Die offenen Rechnungen unserer Geschichte

Wieder einmal holt uns die Geschichte ein, und wieder einmal finden wir uns gefangen in einem Dickicht legitimer politischer Interessen, guter juristischer Argumente und einer moralischen Verantwortung, der wir letztlich auch nicht mit Verweis auf eine weitgehend anerkannte völkerrechtliche Norm entfliehen können.

Wir glaubten, durch eine Reihe zwischenstaatlicher Vereinbarungen die Folgen der deutschen Verbrechen "geregelt" zu haben. Und es gab und gibt sehr gute Argumente, die Entschädigung der Opfer nicht zum Gegenstand individueller Aufrechnung zu machen, sondern mit Staaten und Verbänden sozusagen kollektiv zu lösen.

Doch nicht allen Opfern wurde damit Gerechtigkeit zuteil. Und der Eindruck, vor allem bei Griechen, Italienern oder Russen, es gebe in deutschen Augen Nazi-Opfer unterschiedlichen Gewichts, findet in der Realität ja durchaus genügend Anhaltspunkte. Viele Jahre führte die Bundesregierung gegen die Überlebenden des SS-Massakers im griechischen Dorf Distomo einen kühl kalkulierten Rechtsstreit, gestützt auf Paragraphen und Völkerrecht. Als sie ihn in Griechenland verlor, konnte politischer Druck auf die Regierung in Athen die Vollstreckung des Urteils verhindern. Was - nebenbei bemerkt - kein gutes Licht darauf wirft, wie ernst Deutschland die Unabhängigkeit einer Justiz nimmt, wenn deren Entscheidungen unangenehm sind.

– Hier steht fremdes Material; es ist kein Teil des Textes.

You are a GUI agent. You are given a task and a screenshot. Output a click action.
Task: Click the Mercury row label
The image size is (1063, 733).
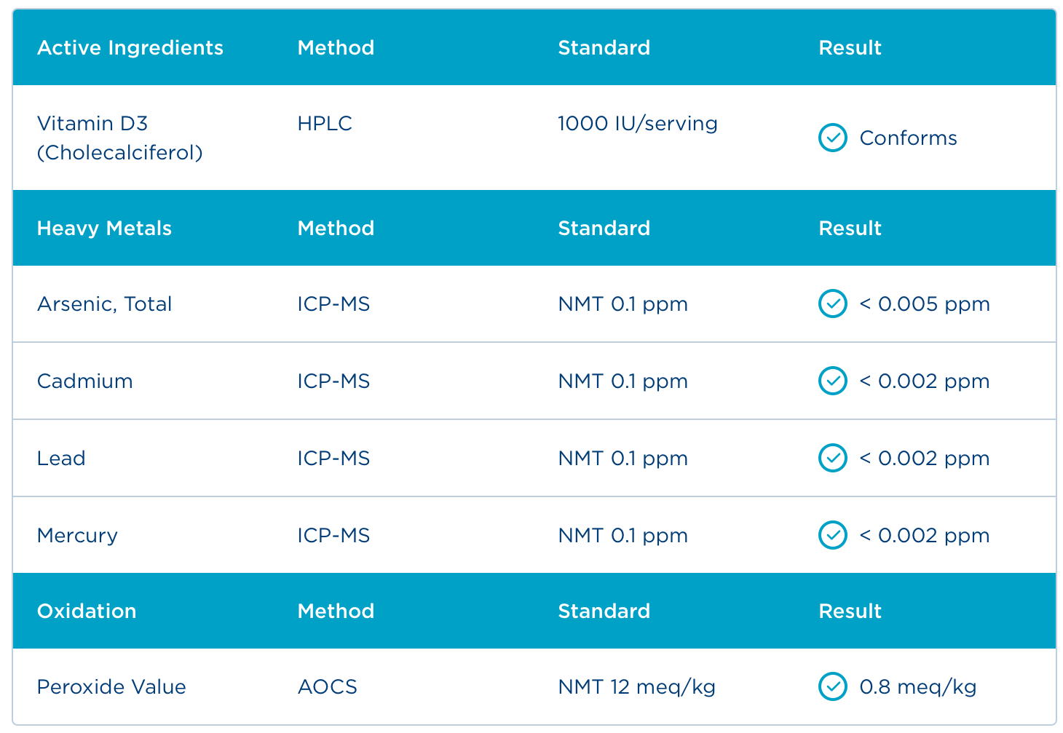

Die jetzige Entscheidung in Rom, wonach die griechischen SS-Opfer ihre Entschädigungsansprüche auch in Italien durchsetzen können, mag unter Juristen durchaus strittig sein. Aber allein die Vorstellung, ein deutsches Kulturinstitut könne vor aller Augen zwangsversteigert werden, um die Ansprüche der Opfer zu begleichen, fügt der schweren moralischen Schuld noch die Peinlichkeit demonstrativer öffentlicher Demütigung hinzu. Dazu sollten und können wir es nicht kommen lassen.

Es ist ein wohl unlösbares Dilemma: Die Überlebenden präsentieren uns die offenen Rechnungen der Geschichte - und wir antworten mit Begriffen wie "Staatenimmunität" und "internationaler Vertrag". Wir sehen uns im Recht - und setzen uns damit zugleich ins Unrecht. Nur zur Erinnerung: Die Überlebenden von Distomo fordern 28 Millionen Euro. Seit vielen Jahren.